Review of recent trends in Data Science.

Every week, I spend ~5h reading my favorite newsletters on data science (eg, Data Science Roundup, Data Elixir, Jack Clark, Daniel Meissner). My most recent project prevented me from catching up on these articles for a few months - so I took a few days to catch up and synthesize what I had been seeing. That summary can be found below.

Key takeaways

Most of the interesting articles were saying the same things:

Role definition is still happening, but there is alignment that hybrid models in business are useful
Businesses are continuing to invest in these initiatives, more understanding that it is not “magic”
Platforms and cloud tooling continue to enforce the imperative for DS to be able to own models “end to end” - the DS needs to write clean code and launch to production; can be on platforms built by SWE & DE

I didn’t see very much interesting on actual techniques (besides a very interesting post on transfer learning as deep feature extraction), but have shared some below. Lots of talk on ethics, some talk on RL and all of the NLP stuff (Bert & ELMo, etc – great summary of this as an ImageNet moment here).

Role of a Data Engineer

Do I need a data engineer? Here is a second article, distinguishing between DE and an “Analytics Engineer.” Suggests using stitch, fivetran, dbt as data engineering tools in lieu of Airflow. Natural migration (in startups at least) is to do PoCs, early builds on Airflow and then migrate to a more resilient tool like those listed. Super critical role (and primary responsibilities of our principal data engineers on a project), should be responsible for:

Managing and optimizing core data infrastructure,
Building and maintaining custom ingestion pipelines,
Supporting data team resources with design and performance optimization (think 1 DE for 3 DS) and
Building non-SQL transformation pipelines (PySpark ETL (maybe), geo enrichment)

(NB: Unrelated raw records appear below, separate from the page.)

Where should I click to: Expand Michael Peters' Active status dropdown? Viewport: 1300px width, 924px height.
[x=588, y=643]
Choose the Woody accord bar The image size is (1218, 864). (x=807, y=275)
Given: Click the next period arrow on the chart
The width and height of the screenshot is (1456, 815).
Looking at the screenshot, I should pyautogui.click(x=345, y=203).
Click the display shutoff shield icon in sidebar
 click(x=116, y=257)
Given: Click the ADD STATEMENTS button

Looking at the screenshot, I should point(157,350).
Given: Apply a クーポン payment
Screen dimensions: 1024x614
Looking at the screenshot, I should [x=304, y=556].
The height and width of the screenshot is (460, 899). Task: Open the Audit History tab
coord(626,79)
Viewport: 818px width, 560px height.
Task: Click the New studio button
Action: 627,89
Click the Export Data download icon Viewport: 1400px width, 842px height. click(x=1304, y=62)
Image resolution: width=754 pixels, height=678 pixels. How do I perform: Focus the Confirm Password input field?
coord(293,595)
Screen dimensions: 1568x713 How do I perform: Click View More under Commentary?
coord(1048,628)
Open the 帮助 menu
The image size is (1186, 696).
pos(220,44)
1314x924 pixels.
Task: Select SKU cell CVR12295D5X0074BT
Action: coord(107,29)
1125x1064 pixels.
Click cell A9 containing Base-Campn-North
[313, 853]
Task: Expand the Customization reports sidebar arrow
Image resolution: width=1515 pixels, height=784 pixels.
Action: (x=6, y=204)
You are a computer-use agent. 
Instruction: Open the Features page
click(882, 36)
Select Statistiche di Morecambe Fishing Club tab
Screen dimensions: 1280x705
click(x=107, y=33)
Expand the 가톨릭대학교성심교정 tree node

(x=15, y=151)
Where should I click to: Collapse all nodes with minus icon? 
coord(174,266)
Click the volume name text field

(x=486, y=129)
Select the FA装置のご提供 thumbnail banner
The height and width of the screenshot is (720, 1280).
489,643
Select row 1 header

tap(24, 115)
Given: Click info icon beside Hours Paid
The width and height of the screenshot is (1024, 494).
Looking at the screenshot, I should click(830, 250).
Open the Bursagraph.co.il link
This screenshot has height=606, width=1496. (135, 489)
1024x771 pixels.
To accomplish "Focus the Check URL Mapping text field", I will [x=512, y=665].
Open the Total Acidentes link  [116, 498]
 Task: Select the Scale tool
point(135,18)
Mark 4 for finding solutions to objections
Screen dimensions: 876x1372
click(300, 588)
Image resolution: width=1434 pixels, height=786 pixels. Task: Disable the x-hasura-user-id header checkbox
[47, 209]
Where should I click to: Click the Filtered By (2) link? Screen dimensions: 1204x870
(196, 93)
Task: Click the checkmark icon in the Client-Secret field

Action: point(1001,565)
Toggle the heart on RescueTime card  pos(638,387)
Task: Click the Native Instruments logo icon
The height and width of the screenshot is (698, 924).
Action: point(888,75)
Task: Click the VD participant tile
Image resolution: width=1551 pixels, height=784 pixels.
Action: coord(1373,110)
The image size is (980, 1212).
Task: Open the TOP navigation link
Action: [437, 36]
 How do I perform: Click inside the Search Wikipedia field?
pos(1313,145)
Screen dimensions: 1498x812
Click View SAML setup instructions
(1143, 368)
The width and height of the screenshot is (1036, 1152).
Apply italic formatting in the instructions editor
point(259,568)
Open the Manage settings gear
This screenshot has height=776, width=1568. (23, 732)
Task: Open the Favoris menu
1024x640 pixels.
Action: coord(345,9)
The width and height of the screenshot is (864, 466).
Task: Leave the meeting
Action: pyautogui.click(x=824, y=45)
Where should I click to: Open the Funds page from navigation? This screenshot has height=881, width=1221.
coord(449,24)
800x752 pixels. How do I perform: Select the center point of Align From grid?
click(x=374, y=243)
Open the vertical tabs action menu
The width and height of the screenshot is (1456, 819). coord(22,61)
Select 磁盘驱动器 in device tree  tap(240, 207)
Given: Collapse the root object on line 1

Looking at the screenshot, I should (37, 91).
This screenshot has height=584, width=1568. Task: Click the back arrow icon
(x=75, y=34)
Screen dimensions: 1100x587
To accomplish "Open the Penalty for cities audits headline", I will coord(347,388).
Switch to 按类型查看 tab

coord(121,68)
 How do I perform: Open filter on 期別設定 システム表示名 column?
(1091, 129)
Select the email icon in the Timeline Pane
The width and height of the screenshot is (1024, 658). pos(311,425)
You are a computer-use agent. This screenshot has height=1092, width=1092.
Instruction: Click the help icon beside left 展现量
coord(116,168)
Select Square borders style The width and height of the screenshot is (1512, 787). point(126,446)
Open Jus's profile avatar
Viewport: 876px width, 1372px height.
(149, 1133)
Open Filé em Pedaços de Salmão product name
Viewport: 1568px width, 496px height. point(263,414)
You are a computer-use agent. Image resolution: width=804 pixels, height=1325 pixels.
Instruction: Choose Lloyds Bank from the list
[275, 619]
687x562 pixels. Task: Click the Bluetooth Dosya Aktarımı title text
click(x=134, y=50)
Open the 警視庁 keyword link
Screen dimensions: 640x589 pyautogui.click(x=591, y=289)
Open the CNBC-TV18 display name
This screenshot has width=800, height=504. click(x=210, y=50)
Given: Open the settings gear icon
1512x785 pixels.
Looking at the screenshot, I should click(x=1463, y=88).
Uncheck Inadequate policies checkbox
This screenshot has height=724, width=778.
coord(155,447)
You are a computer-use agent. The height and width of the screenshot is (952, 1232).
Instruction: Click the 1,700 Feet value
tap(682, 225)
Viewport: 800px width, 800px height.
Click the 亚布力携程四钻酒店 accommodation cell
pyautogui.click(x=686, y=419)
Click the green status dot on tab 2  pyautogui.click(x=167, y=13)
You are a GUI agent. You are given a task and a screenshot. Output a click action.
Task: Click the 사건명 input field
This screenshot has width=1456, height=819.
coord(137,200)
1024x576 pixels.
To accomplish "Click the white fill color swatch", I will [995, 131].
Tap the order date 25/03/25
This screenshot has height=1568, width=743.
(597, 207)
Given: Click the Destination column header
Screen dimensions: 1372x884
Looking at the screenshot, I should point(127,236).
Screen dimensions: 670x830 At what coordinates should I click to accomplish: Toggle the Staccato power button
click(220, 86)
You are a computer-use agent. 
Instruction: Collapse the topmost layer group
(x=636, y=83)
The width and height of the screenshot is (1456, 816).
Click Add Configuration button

I thought the idea of removing Airflow for SQL transformations was an interesting trend. I haven’t ever used the three “pipeline-as-a-service” products. For my own projects, the above responsibilities were good to have for our primary data engineer, with a separate, proper SW developer as the code master.

More on role definition. “The Kinds of a Data Scientist.”

The VP, DS of Instacart split the key types of work into “Decision Science” vs. “Data Products” to identify skills required. I thought the Decision Science example was pretty interesting.

*At LinkedIn, the executive team used decision science to make a critical business decision about the visibility of member profiles in search results. Historically, only paid users could see full profiles for everyone in their extended (third-degree) network. The visibility rules were complex, and LinkedIn wanted to simplify them — but not in a way that would undermine its revenue. The stakes were enormous.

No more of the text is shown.